As Entrepreneur Of The Year Award winners demonstrate, a well-articulated and integrated purpose engages and empowers employees. Having a clear purpose helps businesses build a customer base, increase brand loyalty and drive revenue. Sixty-four percent of the 500 award winners we surveyed for this report have a defined purpose that has been critical to their success.

Take Ben Cohen and Jerry Greenfield, the creators of Ben & Jerry’s ice cream, who were named Entrepreneur Of The Year Award winners in 1991. They started their company with the belief that business should have a purpose beyond just profit. As the company grew, Cohen and Greenfield established a “mission” department to oversee their social efforts and make sure all areas within the company were living up to that corporate purpose. That purpose, filtered through all levels of the company, helps employees stay engaged with their work and invested in the company’s success because they are part of something bigger than themselves (or their next paycheck).
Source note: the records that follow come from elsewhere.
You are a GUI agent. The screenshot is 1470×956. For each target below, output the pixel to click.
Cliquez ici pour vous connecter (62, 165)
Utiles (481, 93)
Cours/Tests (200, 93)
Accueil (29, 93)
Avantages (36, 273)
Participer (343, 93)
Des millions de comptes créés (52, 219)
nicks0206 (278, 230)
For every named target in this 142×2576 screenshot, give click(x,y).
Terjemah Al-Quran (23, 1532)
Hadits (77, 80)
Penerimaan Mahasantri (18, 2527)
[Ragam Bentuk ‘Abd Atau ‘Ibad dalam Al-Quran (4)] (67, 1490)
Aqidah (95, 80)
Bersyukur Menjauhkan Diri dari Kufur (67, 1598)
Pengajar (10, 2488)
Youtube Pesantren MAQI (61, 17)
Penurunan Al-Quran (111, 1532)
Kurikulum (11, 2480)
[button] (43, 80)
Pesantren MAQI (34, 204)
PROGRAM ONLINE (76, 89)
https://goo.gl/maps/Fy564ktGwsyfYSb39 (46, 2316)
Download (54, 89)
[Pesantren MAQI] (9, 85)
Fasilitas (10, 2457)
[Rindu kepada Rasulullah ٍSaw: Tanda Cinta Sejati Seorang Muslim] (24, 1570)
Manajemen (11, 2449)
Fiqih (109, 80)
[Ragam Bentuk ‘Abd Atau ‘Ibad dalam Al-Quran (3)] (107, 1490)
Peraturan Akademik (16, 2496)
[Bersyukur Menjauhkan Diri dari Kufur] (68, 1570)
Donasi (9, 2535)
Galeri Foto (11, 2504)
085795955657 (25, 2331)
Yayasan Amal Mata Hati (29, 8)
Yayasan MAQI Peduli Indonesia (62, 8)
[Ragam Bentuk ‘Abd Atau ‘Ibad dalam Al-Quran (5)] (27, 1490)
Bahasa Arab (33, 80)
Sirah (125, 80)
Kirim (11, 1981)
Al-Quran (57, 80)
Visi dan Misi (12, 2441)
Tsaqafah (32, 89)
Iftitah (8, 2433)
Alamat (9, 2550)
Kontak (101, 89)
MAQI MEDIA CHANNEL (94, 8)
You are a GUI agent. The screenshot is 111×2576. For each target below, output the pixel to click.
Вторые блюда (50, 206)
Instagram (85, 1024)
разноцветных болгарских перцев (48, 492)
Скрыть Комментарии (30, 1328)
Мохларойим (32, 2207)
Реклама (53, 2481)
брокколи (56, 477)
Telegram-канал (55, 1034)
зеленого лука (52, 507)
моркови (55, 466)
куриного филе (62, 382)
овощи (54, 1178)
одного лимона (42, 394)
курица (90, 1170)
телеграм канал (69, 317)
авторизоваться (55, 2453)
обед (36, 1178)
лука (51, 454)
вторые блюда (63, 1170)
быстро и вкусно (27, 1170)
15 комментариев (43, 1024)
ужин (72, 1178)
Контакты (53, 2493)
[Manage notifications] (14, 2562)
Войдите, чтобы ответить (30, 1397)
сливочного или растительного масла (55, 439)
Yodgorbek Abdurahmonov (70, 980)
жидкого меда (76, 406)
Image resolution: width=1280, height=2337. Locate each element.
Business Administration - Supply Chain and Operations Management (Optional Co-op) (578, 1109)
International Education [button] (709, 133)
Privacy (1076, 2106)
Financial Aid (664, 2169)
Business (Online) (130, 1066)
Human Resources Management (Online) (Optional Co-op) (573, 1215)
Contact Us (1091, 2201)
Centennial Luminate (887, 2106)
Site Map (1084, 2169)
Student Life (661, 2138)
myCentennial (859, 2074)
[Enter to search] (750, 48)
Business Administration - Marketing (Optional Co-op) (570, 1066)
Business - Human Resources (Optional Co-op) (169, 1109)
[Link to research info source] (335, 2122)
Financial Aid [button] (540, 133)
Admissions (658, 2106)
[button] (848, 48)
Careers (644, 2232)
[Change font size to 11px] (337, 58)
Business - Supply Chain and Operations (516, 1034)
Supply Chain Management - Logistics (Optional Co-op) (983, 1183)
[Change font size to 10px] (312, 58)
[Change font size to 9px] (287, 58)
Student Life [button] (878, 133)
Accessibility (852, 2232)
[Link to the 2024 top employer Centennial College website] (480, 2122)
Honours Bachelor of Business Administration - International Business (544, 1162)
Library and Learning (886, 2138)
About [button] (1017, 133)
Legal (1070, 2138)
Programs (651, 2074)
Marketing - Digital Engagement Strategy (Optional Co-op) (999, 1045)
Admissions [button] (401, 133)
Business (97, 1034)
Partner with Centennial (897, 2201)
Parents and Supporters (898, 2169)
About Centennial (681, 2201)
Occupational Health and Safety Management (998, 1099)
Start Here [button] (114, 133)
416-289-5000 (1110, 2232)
The lesson here? Pay attention to what’s worked for thousands of the world’s most successful entrepreneurs. Take the long view of your company and manage it that way. Learn from those small mistakes. Don’t make profit the goal, but rather one of many measurable metrics. Above all, be a purposeful entrepreneur. Knowing why you’re doing what you’re doing — and infusing that vision into every management decision you make — will allow you to navigate today’s challenges effectively and build a lasting legacy.


Mike Kacsmar is EY Entrepreneur Of The Year Americas Program Director.


*These 2015 figures were calculated by Parthenon-EY using average CAGRs for each respective 5-year award period. Because data was not available on all winners, some projections on company performances were made based on averages from those participants for which data was available.